Syria’s army has warned citizens to evacuate the town of Qusayr ahead of an attack, a military source said on Friday, but an activist denied that and said there was no safe route out.
“Leaflets were dropped over Qusayr asking civilians to leave the city, with a map of a safe route by which to evacuate, because the attack against the city is coming soon if the rebels do not surrender,” the military source told AFP on condition of anonymity.
Activist Hadi al-Abdullah, who spoke to AFP over the Internet, denied the claim.
“I am in the town of Qusayr, and this morning I visited two villages nearby, and I can assure you no leaflets were dropped anywhere near here,” he said.
“What is more worrying than that is that there is no safe exit for civilians. All of us here in Qusayr have been condemned by the regime to a slow death,” added Abdullah, a spokesman for the Syrian Revolution General Commission, a network of anti-regime activists.
“Every time civilians try to leave the town, they are shot or shelled at the town’s edges by tanks or snipers. We are trapped — civilians, activists and fighters together.”
Troops backed by fighters from the Lebanese Shiite militant group Hezbollah have advanced throughout the area around Qusayr, which fell to the rebels more than a year ago.
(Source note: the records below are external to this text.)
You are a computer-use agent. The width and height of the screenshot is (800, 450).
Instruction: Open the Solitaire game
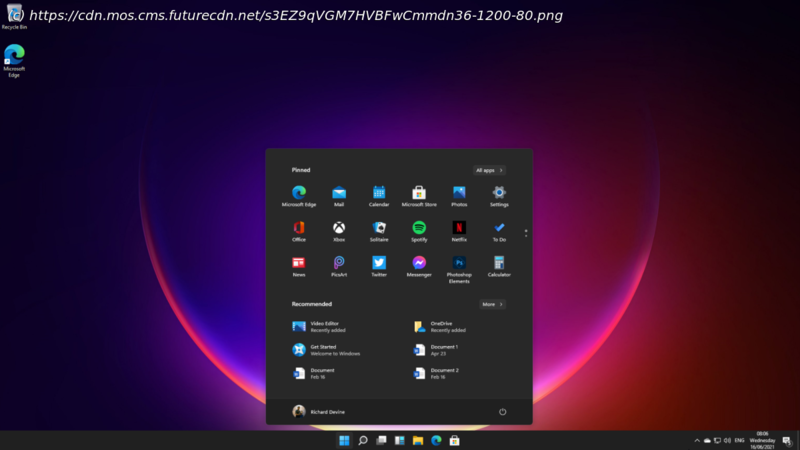coord(379,228)
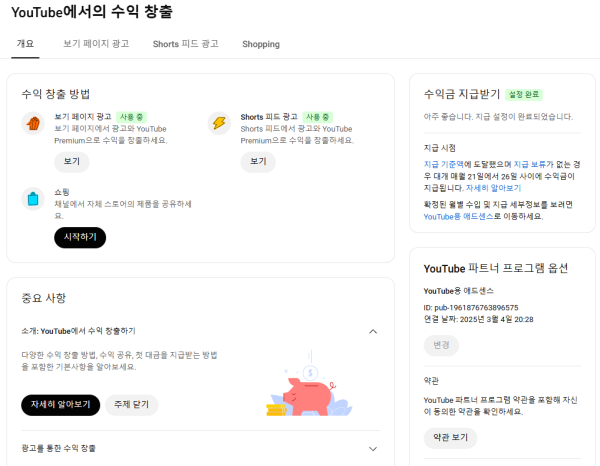The image size is (600, 466).
Task: Collapse the 소개: YouTube에서 수익 창출하기 section
Action: pos(373,331)
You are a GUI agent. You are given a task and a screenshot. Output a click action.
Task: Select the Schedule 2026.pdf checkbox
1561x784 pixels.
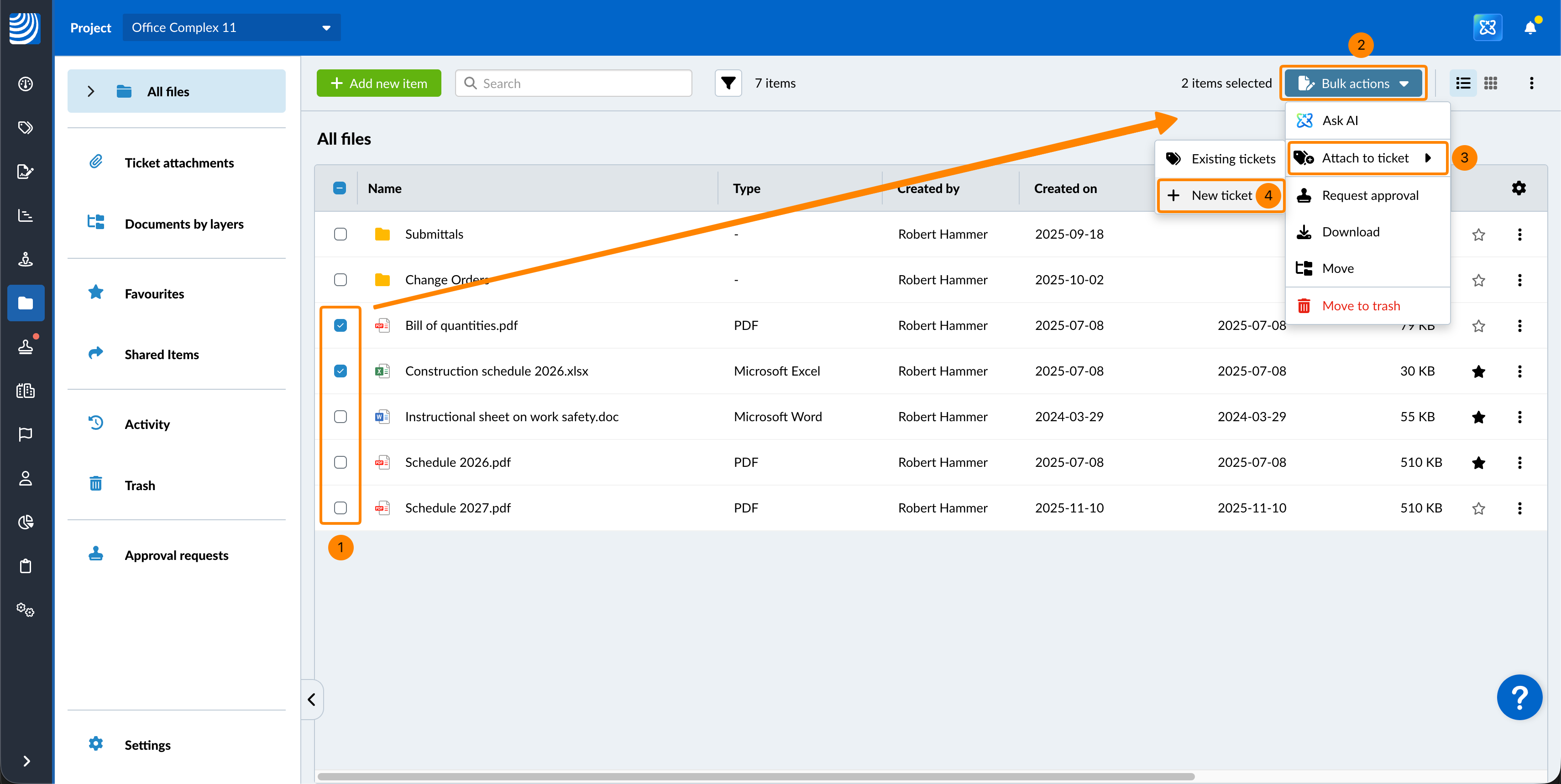(340, 462)
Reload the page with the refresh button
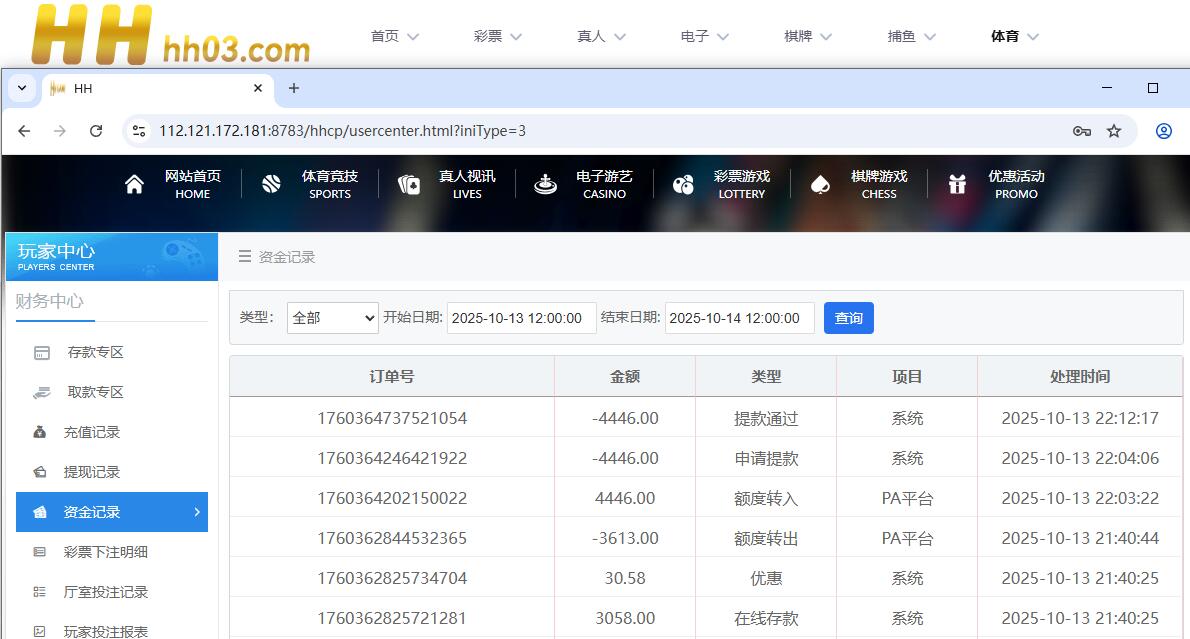Image resolution: width=1190 pixels, height=639 pixels. point(96,131)
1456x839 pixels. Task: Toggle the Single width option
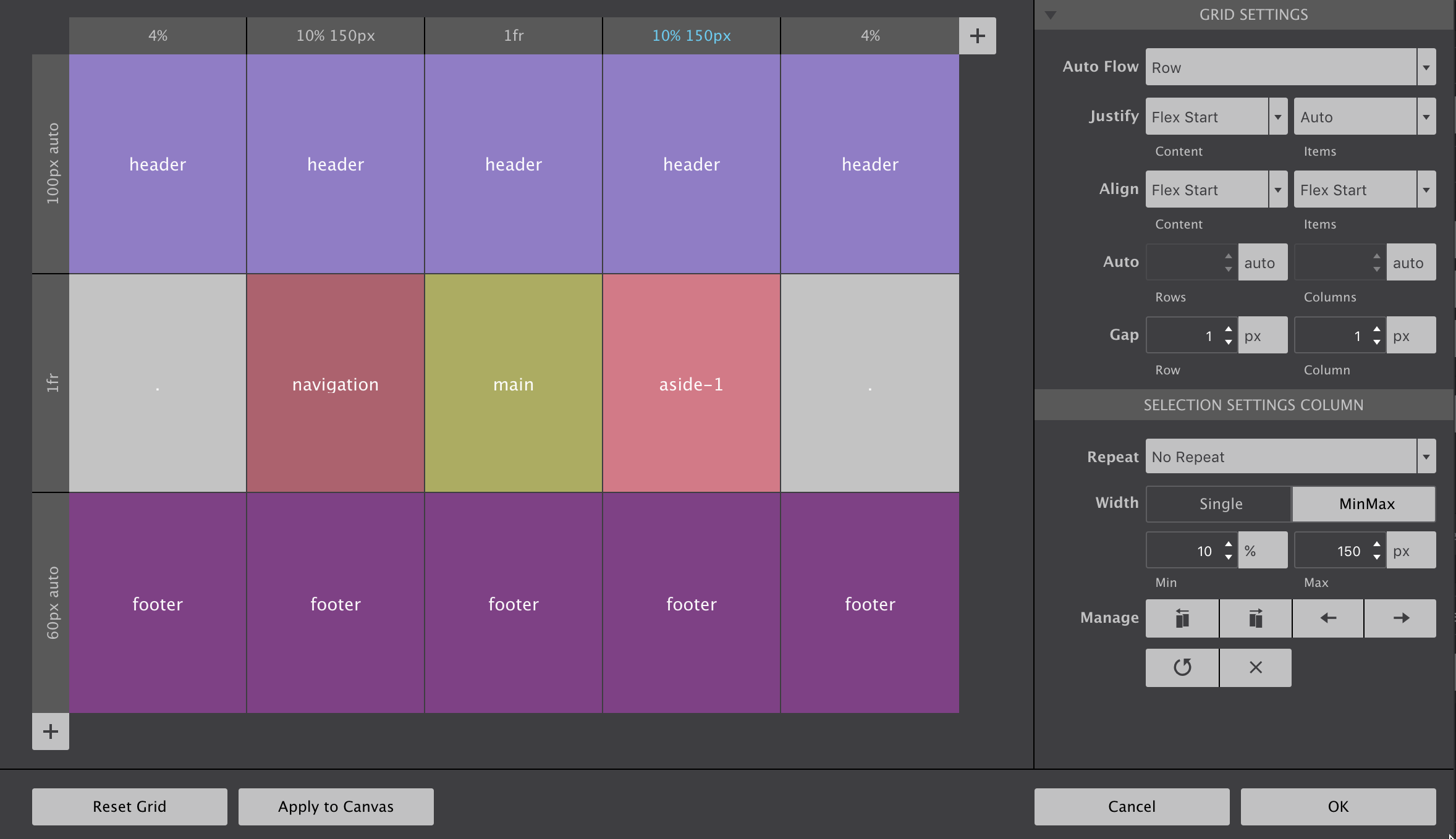tap(1220, 503)
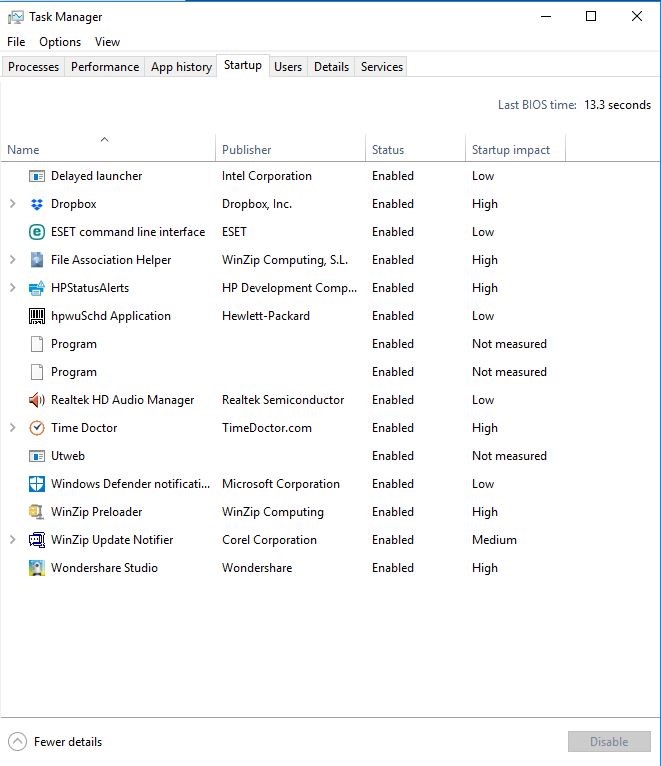The height and width of the screenshot is (766, 661).
Task: Sort by Startup impact column header
Action: (511, 150)
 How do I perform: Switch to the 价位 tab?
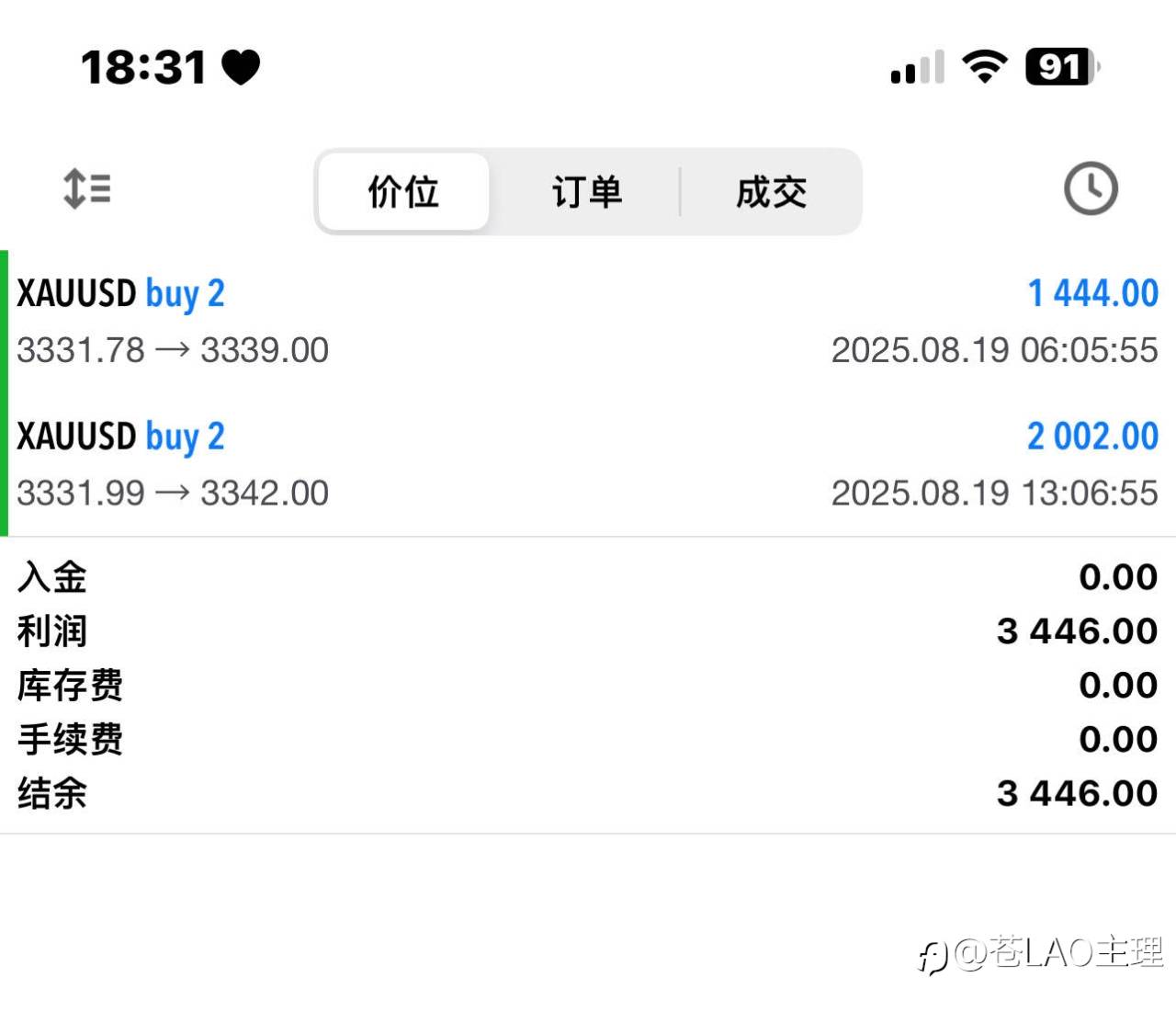click(x=403, y=192)
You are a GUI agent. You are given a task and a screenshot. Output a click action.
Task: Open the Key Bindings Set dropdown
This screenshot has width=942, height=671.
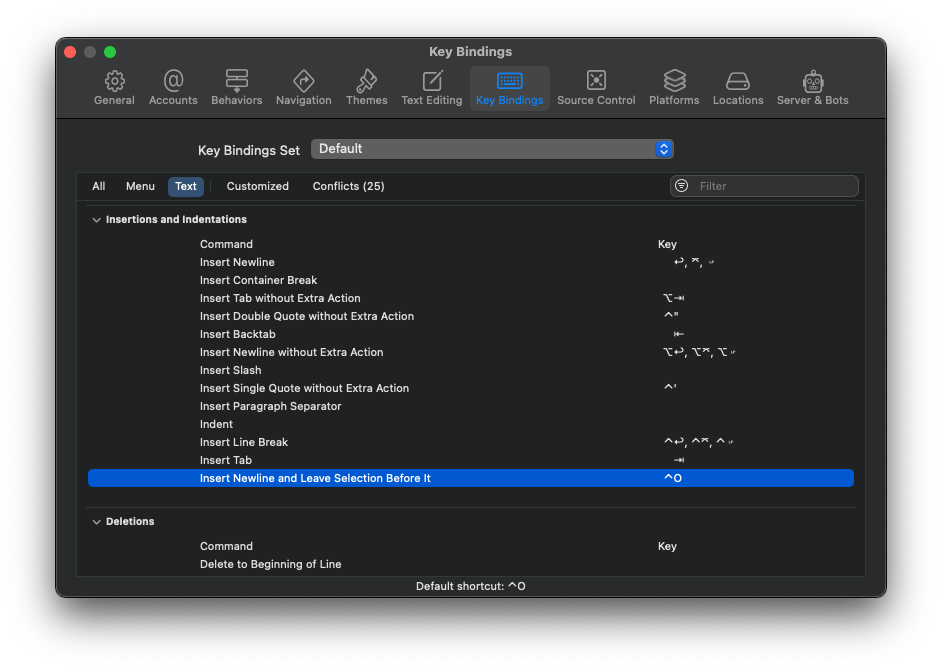coord(492,148)
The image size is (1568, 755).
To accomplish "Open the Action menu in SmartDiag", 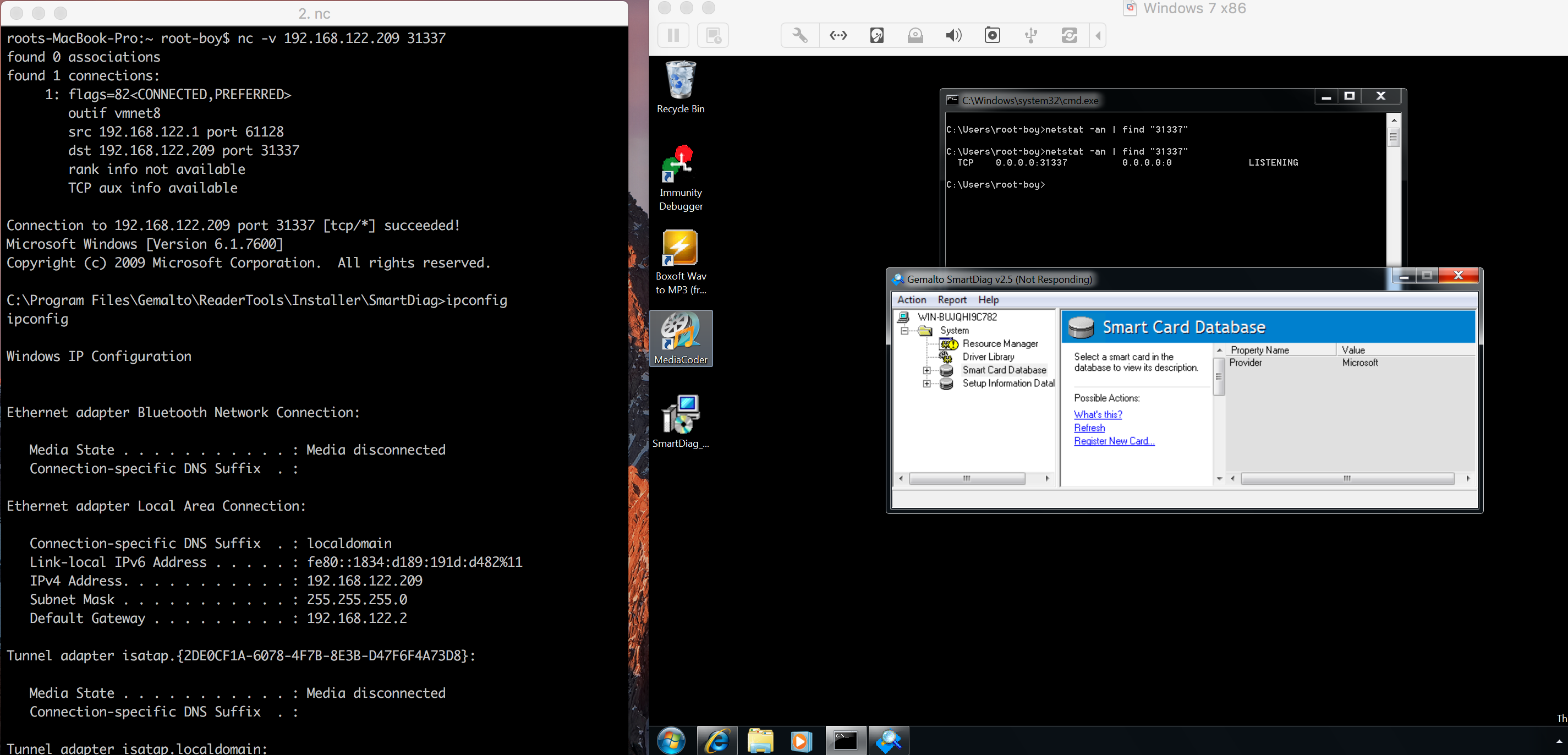I will pos(911,299).
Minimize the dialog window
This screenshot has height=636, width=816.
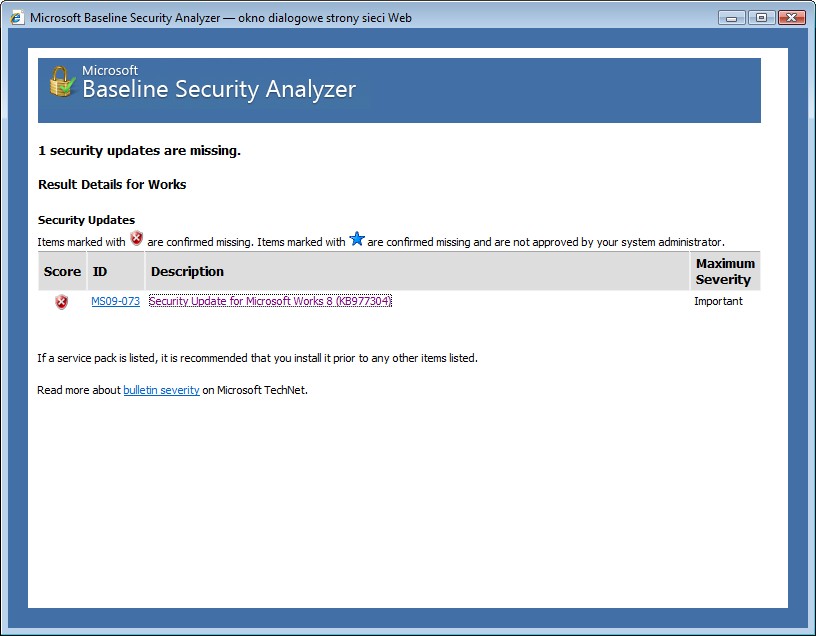point(732,18)
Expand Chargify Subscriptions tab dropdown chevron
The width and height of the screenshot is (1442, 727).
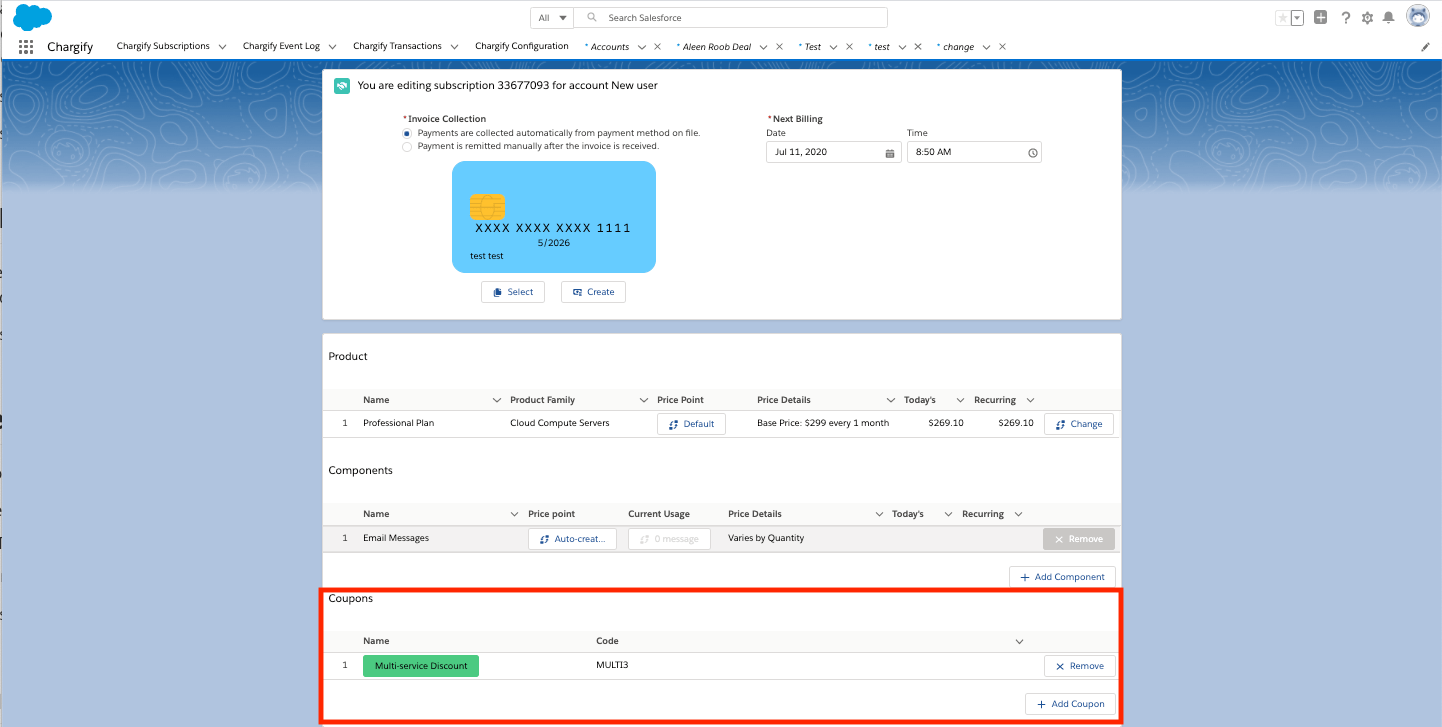click(222, 47)
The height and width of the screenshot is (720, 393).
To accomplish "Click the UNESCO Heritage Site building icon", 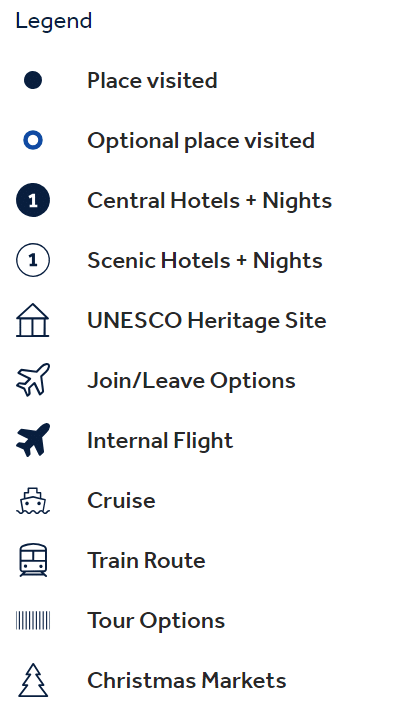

Activists said Qusayr is surrounded by government forces on three sides, and that approximately 25,000 residents are believed to still be in the city.
The area has been a strategic boon to the rebels, who used it as a base from which to block the main road from Damascus to the coast, impeding military movement and supply chains.
It is also important because of its proximity to Lebanon.
The regime has made recapturing it a key objective. President Bashar al-Assad reportedly said last month that fighting in the area was the “main battle” his troops were waging.
Activists say regime forces there are backed by fighters from Hezbollah, as well as members of the National Defence Force, a pro-regime militia.
Elsewhere in Syria on Friday, demonstrators denounced “international silence” in the face of several alleged mass killings in Syria.
The protests, after weekly Friday prayers, were intended to draw attention to the reported deaths of at least 62 people in a Sunni district of the town of Banias and an earlier mass killing in nearby Bayda, a Sunni village.
At least 50 people were found dead in the village, according to the Syrian Observatory for Human Rights.
“International silence, the regime’s massacres are the greatest danger to Syria,” read banners held by demonstrators in central Hama.
The protests came as UN human rights chief Navi Pillay on Friday called in a statement for urgent international action to halt the bloodshed in Syria, after the reported massacres in and around Banias.
“I am appalled at the apparent killing of women, children and men in the village of Bayda, and possibly elsewhere in the Banias area, which seem to indicate a campaign targeting specific communities perceived to be supportive of the opposition,” Pillay said.
Violence continued across the country, with the Observatory reporting at least 46 people killed, in a preliminary toll.
The watchdog, which relies on a network of activists, lawyers and doctors, said at least 72 people were killed throughout the country in violence on Thursday, including 33 rebels, 21 civilians and 18 soldiers.